Alors que le mois de juin a été ponctué par de nombreux arrêts de travail tant en presse quotidienne nationale que dans le labeur, l'été s'annonce lourd de menaces pour toutes les branches de la profession. Les 80 salariés de Déjà GLMC (Val-d'Oise) espèrent un repreneur alors que leur imprimerie spécialisée dans l'affiche grand format est mise en liquidation. Mais la situation semble plus désespérée dans deux groupes majeurs : Laski à Tours et Circle Printers en Île-de-France.
À Tours, malgré les journées de grève et de mobilisation du personnel, Gibert Clarey Rotatives est mis en liquidation avec ses 97 salariés. Mame Imprimeurs espère encore un repreneur pour ses 140 salariés mais...En Île-de-France, les anciens du groupe Quebecor (maintenant Circle Printers) payent l'absence d'investissement par le puissant groupe mondial qui a déjà liquidé une grosse moitié de ses activités en France en quelques années. Sur les sites de Mary-sur-Marne, Pontaut-Combault (Seine-et-Marne) et Corbeil (Essonne) l'administrateur judiciaire a proposé un plan comprenant de gros reculs sociaux et 200 licenciements. Par référendum, les salariés ont repoussé le plan qui menace dorénavant de vendre les différents sites séparément ouvrant toutes les craintes sur l'avenir de l'unité de routage possédée à 50 % par Circle Printers. Enfin le groupe Inter-routage/Leval se lance dans des suppressions de postes par vagues de neuf pour éviter un plan social (à partir de dix), et prépare un regroupement des deux entreprises sur le site d'Aubervilliers (Seine-Saint-Denis) malgré les efforts des élus CGT.
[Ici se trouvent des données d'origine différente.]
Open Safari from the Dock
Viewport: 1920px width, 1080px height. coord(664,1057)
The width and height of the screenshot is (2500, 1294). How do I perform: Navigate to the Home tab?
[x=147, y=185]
En presse quotidienne, dix-sept postes sont supprimés à la rédaction de la Tribune et 35 emplois sont liquidés dans le portage du titre, causant plusieurs jours de grève. Le Monde a été bloqué à plusieurs reprises pour défendre l'existence même de l'imprimerie à Ivry (Val-de-Marne). Le plan actuel de la nouvelle direction laisse 140 salariés sur le carreau. Enfin, début juillet, la destruction d'un acquis démocratique issu de la Résistance cause 48 heures d'arrêt de la presse parisienne. La loi Bichet de 1947 assurait en effet une distribution égale pour tous les titres afin d'offrir au lecteur le pluralisme des opinions. Les états généraux de la presse voulus par Sarkozy en ont décidé autrement : l'aide aux journaux doit dorénavant se concentrer sur ceux qui gagnent de l'argent. Paradoxe puisque ce sont précisément les autres, représentant parfois des idées minoritaires, qui en toute logique ont besoin d'être soutenus au nom de la démocratie ! Les sénateurs Legendre (UMP) et Assouline (PS) l'ont transcrit dans leur projet de loi. Sous pression de la CGT, les députés PS font tardivement machine arrière. Reste que la majorité UMP se fera sans doute une joie de briser l'esprit coopératif de la distribution que l'Europe entière nous enviait. D'autant qu'au passage on annonce un nouveau plan de restructuration chez Presstalis (ex-NMPP) avec 85 suppressions de postes.
Pourtant des solutions existent en mordant sur les profits des grands groupes. Notamment par le retour des travaux délocalisés pour cause de dumping social (dont le coût écologique est considérable) et en refondant un véritable pluralisme autour d'un pôle public d'impression et de distribution.